Assignment
Can you revise the rows below, from the line with "This screenshot has height=500, width=500." up to and including the line with "legend-label: test D is", by putting "Find the location of" in place of "Identify the location of" and leaving everything else unchanged?

Listed records
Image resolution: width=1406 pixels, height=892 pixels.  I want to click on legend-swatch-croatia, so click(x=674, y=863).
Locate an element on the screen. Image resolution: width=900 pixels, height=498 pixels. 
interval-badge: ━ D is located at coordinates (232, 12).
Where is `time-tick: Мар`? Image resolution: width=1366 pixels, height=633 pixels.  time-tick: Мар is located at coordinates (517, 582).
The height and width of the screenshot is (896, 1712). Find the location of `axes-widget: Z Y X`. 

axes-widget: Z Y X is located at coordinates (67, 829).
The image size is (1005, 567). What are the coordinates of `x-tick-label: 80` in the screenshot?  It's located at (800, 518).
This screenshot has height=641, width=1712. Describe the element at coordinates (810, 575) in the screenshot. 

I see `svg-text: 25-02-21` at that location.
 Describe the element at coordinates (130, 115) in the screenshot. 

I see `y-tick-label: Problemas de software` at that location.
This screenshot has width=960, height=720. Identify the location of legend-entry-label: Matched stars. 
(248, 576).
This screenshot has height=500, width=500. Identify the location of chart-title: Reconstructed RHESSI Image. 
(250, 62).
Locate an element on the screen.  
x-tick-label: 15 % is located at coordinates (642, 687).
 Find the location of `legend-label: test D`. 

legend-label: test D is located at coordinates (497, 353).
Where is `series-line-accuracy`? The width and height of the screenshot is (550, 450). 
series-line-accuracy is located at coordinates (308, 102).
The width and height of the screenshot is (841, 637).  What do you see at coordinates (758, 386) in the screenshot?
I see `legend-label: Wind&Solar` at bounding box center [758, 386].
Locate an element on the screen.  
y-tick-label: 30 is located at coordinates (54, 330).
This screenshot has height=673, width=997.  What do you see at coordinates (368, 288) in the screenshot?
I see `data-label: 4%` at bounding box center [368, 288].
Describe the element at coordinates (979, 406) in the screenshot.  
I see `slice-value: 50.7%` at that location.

Reply to the task
This screenshot has height=500, width=500. Find the location of chart-title: Reconstructed RHESSI Image. 
(250, 62).
Locate an element on the screen.  
x-tick-label: 15 % is located at coordinates (642, 687).
 Find the location of `legend-label: test D`. 

legend-label: test D is located at coordinates (497, 353).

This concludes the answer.